10 Bits: The Data News Hot List
This week’s list of data news highlights covers March 22-28 and includes articles on an initiative to evaluate U.S. cities’ open data efforts and an international database to help law enforcement officials investigate child abuse.
The U.S. Open Data Census launched this week, scoring 36 cities in their open data efforts across a variety of variables and data types. The project, a joint initiative of the Open Knowledge Foundation, the Sunlight Foundation, and Code for America, looks at the quality of each city’s data on crime, transit, and emergency management, among other things. Perhaps unsurprisingly, the Census’s top-ranked city was San Francisco, but smaller cities like Louisville and Anchorage also received high marks.
The New York Public Library is partnering with New York-based startup Zola Books to offer personalized book recommendations. The library currently offers a basic recommendation system based on what other people are reading, but the new system will also take into account an individual reader’s own searches and interests. The library hopes the technology, which was originally developed for publishers, will help its patrons more easily explore its large collections.
Law enforcement agencies in several countries may soon use a cloud-based image database to help with child sexual abuse investigations. The database, called Project Vic, will allow police forces to automatically check images seized in raids against images that have already been collected, to identify children that have not been seen before. The database is coordinated by the U.S. Department of Homeland Security and the International Centre for Missing and Exploited Children, and is being tested by forces in the U.K., Canada, New Zealand, and Australia.
The Centers for Disease Control (CDC) has begun to experiment with using shopper card data to inform investigations into public health outbreaks. After ensuring that they have permission to use the data, CDC researchers can match food purchases among infected individuals to help identify what product likely started the outbreak. The CDC is also hoping to begin using real-time hospital antibiotics prescription data to aid in research about the spread of antibiotic-resistant bacteria.
Facebook, LinkedIn, Twitter and Google have teamed up to create a web-scalable version of the venerable MySQL database, which will be available in open source. The database, called WebScaleSQL, will combine MySQL’s rapid operations with the flexibility of a distributed system.
A Washington state initiative to track emergency room patients in a statewide database has helped reduce ER visits by 10 percent, according to a report released last week. The database allows ER doctors to see data on a patient’s past visits, which helps streamline the complicated and costly process of diagnosing and treating ER patients, and helps doctors pass patients on to outpatient, rather than emergency care.
The states of Illinois, Iowa and Tennessee are looking to begin sharing corrections data. With the help of the federal Cross Boundary Corrections Information Exchange Policy Academy, the states hope to one day use the data sharing system to reduce recidivism. The initial plan for the exchange will include establishing access protocols and agreeing on data standards for correctional information.

-- Available data --
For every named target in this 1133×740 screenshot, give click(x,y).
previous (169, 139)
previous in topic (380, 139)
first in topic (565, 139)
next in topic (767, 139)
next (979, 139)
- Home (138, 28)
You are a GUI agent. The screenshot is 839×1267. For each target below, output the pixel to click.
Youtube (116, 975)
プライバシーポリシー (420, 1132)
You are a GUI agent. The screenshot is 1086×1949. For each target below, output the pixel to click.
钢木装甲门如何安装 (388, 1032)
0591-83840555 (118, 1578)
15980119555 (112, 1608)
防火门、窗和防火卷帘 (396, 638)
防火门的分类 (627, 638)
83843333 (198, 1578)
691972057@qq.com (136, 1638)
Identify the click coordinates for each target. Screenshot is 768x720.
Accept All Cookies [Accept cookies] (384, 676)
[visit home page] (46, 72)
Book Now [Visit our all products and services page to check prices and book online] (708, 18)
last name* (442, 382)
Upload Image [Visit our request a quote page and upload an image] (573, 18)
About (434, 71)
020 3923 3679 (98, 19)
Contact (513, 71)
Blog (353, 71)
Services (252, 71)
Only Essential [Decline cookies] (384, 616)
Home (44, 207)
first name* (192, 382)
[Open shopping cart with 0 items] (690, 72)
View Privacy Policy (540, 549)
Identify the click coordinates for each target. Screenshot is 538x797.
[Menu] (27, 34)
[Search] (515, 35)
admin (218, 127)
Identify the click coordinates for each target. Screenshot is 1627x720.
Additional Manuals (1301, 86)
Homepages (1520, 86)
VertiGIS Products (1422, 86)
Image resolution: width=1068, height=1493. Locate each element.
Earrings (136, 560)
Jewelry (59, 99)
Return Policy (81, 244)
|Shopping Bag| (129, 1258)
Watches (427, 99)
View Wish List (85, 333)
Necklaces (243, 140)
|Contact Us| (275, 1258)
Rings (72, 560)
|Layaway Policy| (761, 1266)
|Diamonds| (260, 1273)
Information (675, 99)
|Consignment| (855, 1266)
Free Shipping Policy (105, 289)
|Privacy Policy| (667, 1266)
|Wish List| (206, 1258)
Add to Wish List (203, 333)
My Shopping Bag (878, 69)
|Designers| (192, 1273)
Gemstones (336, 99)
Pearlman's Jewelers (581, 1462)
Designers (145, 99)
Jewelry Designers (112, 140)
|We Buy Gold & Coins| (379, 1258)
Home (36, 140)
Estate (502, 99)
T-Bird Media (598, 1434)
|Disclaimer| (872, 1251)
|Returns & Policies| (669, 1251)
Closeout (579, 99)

-- Assignment 1 --
From the data news list above, reproduce the passage starting at "The Centers for" and ending at "a distributed system.".
-- Assignment 2 --
In the data news list, which three states want to begin sharing corrections data?

-- Answer section 1 --
The Centers for Disease Control (CDC) has begun to experiment with using shopper card data to inform investigations into public health outbreaks. After ensuring that they have permission to use the data, CDC researchers can match food purchases among infected individuals to help identify what product likely started the outbreak. The CDC is also hoping to begin using real-time hospital antibiotics prescription data to aid in research about the spread of antibiotic-resistant bacteria.
Facebook, LinkedIn, Twitter and Google have teamed up to create a web-scalable version of the venerable MySQL database, which will be available in open source. The database, called WebScaleSQL, will combine MySQL’s rapid operations with the flexibility of a distributed system.

-- Answer section 2 --
Illinois, Iowa and Tennessee.